Cover Image for Hugging Face introduces an open-source tool to facilitate the cost-effective deployment of artificial intelligence.
Sun Dec 15 2024

Hugging Face introduces an open-source tool to facilitate the cost-effective deployment of artificial intelligence.

Available at a cost of $1 per hour per container.

Hugging Face has launched its new service, Hugging Face Generative AI Services (HUGS), designed to facilitate the deployment and scaling of generative AI applications using open-source models. This service is based on Hugging Face technologies such as Transformers and Text Generation Inference (TGI), and it promises optimized performance across various hardware accelerators.

For developers using AWS or Google Cloud, the service costs $1 per hour per container and offers a five-day free trial on AWS to help users get started. HUGS allows developers to run AI models on their own infrastructure without the need for manual configurations. One of the biggest challenges when deploying large language models (LLMs) is optimizing them for specific hardware environments, as each type of accelerator, whether an NVIDIA GPU or an AMD GPU, requires tuning to maximize its performance.

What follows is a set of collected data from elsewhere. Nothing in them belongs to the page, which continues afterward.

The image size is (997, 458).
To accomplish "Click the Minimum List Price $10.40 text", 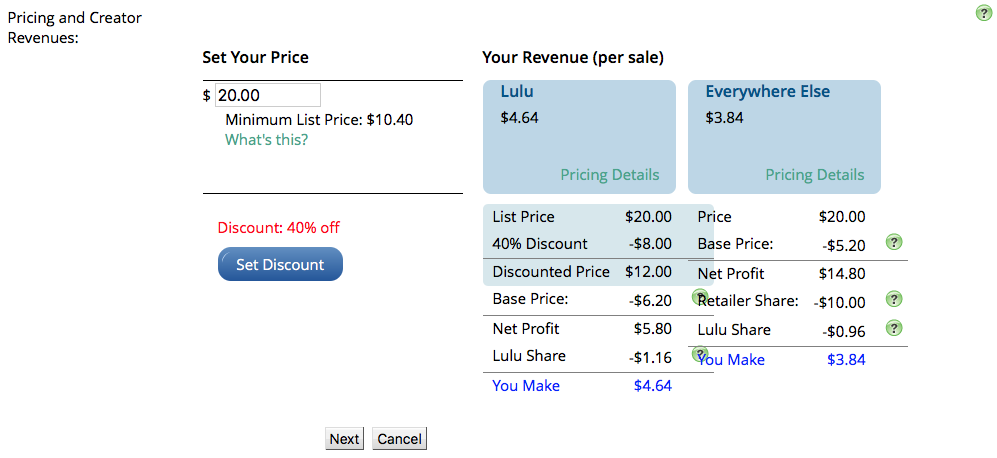I will [x=319, y=120].
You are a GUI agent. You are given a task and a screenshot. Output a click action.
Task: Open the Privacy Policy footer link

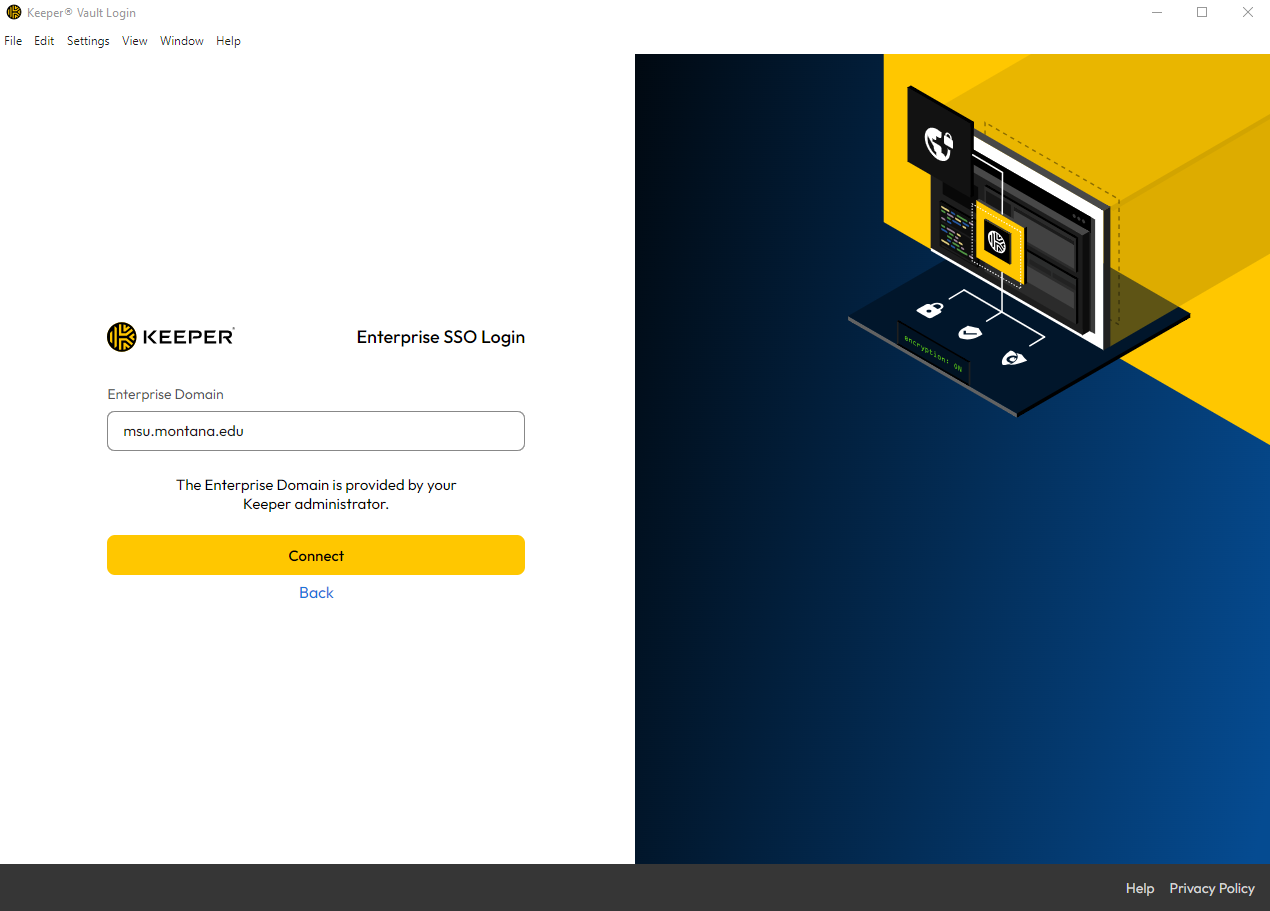(1211, 888)
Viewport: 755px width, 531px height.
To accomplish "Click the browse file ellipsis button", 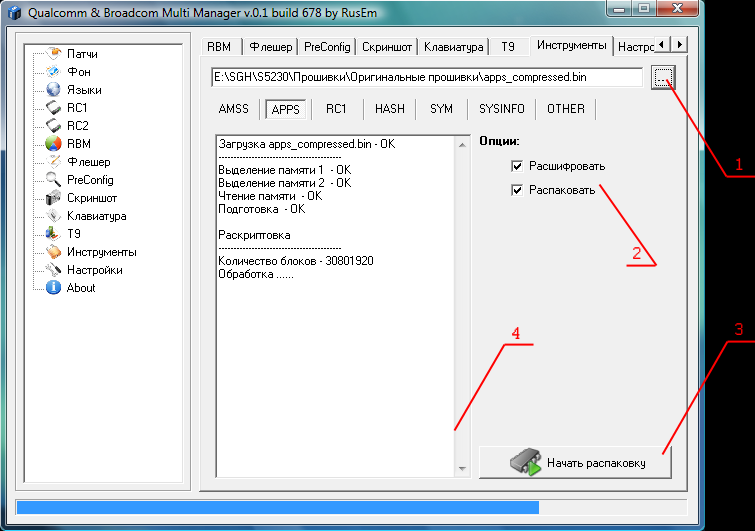I will click(x=663, y=78).
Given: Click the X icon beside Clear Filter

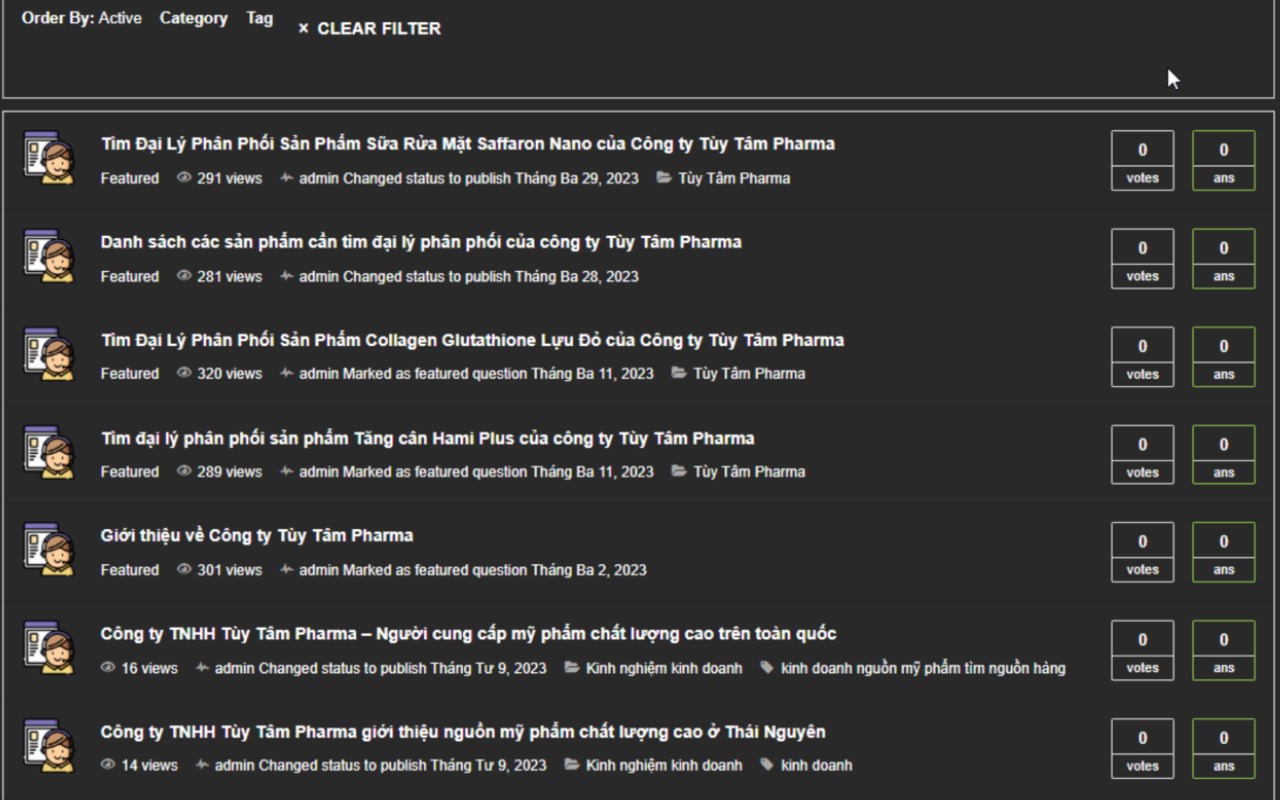Looking at the screenshot, I should [303, 29].
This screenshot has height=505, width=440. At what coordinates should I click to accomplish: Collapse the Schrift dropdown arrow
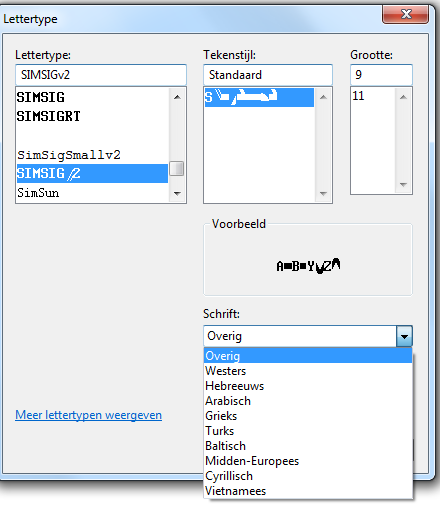(x=404, y=336)
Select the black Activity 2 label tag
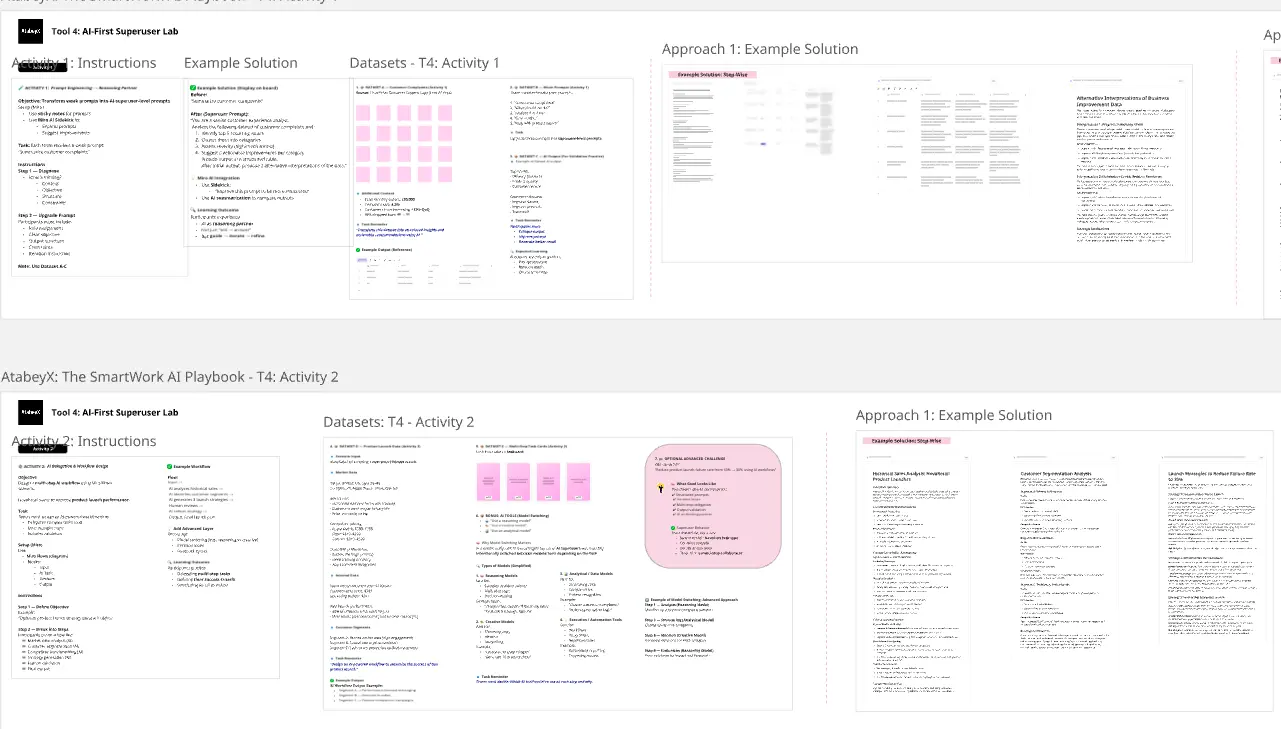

With HUGS, these optimizations are handled automatically, providing high performance from the first use. In addition to NVIDIA and AMD GPUs, support for AWS Inferentia and Google TPUs is expected to be extended soon. Hugging Face aims to ease the transition from 'black box' APIs to open, self-hosted solutions, supporting a wide range of well-known models, including LLMs like Llama and Gemma, with plans to introduce multimodal models such as Idefics and Llava in the future. There are also plans to include embedding models like BGE and Jina, giving developers more options to customize their AI applications.

This service is based on standardized APIs that are compatible with OpenAI's model interfaces, making it easy for developers to migrate their own code. For startups, HUGS represents an opportunity to build AI applications without the high costs associated with proprietary platforms. The availability of one-click deployments on DigitalOcean makes it even easier for small teams to experiment with generative AI technologies.

On the other hand, larger companies can leverage HUGS to scale their applications without being tied to a single cloud provider or proprietary API. On DigitalOcean, HUGS is included at no additional cost beyond the standard cost of GPU Droplets. Moreover, Hugging Face offers customized deployment solutions for enterprises through its Enterprise Hub.